*TASK*:
Count the lines in the records below that contain the string "will". Reply with the number alone.

*AVAILABLE RECORDS*:
● ● ● ●
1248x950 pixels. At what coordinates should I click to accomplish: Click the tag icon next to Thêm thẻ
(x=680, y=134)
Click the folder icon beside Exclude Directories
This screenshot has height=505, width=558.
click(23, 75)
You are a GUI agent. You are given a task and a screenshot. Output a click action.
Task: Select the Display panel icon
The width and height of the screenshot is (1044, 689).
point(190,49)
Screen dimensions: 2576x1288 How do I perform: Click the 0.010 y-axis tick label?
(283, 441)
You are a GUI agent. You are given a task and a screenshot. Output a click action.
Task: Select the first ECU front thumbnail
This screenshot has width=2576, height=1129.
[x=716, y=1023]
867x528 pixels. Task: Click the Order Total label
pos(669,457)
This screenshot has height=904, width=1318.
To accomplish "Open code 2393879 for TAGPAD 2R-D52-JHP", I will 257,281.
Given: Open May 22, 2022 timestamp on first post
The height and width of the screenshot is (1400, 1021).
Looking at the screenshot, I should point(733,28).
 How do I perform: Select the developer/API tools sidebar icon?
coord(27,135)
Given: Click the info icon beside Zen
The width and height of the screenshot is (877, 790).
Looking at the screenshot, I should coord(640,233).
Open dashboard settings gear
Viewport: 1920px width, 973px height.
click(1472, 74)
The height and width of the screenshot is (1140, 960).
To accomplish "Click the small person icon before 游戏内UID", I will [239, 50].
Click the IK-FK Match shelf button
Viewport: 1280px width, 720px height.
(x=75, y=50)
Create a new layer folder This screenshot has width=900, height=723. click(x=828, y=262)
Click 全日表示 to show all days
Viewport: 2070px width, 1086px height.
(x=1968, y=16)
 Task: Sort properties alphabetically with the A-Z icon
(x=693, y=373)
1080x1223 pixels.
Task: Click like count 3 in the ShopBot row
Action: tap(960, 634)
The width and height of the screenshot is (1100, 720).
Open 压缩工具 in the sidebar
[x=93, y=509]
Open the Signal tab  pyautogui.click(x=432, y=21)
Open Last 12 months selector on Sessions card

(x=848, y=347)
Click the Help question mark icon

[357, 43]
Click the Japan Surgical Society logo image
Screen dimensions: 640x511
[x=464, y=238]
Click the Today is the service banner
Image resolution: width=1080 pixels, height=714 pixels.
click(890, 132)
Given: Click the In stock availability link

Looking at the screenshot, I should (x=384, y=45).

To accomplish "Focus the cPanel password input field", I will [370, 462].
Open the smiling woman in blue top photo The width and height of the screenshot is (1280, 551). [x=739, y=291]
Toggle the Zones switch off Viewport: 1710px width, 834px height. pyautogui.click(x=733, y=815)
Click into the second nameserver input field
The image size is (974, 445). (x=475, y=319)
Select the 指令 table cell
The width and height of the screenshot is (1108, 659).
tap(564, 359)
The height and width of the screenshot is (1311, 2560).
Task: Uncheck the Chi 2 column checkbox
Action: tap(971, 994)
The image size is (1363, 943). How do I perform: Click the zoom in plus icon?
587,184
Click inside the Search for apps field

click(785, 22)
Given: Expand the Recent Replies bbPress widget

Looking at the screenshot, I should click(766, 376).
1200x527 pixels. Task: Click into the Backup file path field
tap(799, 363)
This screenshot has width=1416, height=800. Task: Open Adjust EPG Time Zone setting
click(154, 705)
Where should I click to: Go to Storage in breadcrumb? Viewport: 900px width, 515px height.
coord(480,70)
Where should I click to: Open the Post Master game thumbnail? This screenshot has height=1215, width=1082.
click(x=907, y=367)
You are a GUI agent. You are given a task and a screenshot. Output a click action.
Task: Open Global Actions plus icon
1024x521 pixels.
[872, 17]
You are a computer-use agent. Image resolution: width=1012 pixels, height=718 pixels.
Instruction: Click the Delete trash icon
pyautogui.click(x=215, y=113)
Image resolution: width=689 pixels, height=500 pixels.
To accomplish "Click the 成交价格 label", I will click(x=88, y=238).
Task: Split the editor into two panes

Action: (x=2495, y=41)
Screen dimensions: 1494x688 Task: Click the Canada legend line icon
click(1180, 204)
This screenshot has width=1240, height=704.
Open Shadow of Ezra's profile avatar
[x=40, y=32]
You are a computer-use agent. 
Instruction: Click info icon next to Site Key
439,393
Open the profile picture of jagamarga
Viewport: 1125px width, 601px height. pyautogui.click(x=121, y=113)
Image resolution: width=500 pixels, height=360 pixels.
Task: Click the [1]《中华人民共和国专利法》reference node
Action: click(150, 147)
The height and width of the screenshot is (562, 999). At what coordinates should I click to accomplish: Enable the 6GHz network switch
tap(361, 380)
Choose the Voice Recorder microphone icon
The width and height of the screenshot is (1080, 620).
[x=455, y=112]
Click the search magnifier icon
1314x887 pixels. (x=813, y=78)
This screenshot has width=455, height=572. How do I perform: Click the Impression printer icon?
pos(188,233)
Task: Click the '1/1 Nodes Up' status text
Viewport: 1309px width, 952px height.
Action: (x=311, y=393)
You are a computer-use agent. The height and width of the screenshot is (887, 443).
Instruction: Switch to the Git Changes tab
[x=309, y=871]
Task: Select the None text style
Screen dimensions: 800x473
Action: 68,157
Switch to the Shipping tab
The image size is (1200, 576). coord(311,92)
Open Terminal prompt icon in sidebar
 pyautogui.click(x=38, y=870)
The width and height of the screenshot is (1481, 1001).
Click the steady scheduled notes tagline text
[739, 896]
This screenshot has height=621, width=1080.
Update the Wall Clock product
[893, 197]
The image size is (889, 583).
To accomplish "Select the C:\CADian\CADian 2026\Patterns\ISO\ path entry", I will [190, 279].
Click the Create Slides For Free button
● ● ● ●
*ANSWER TO THE PROBLEM*:
5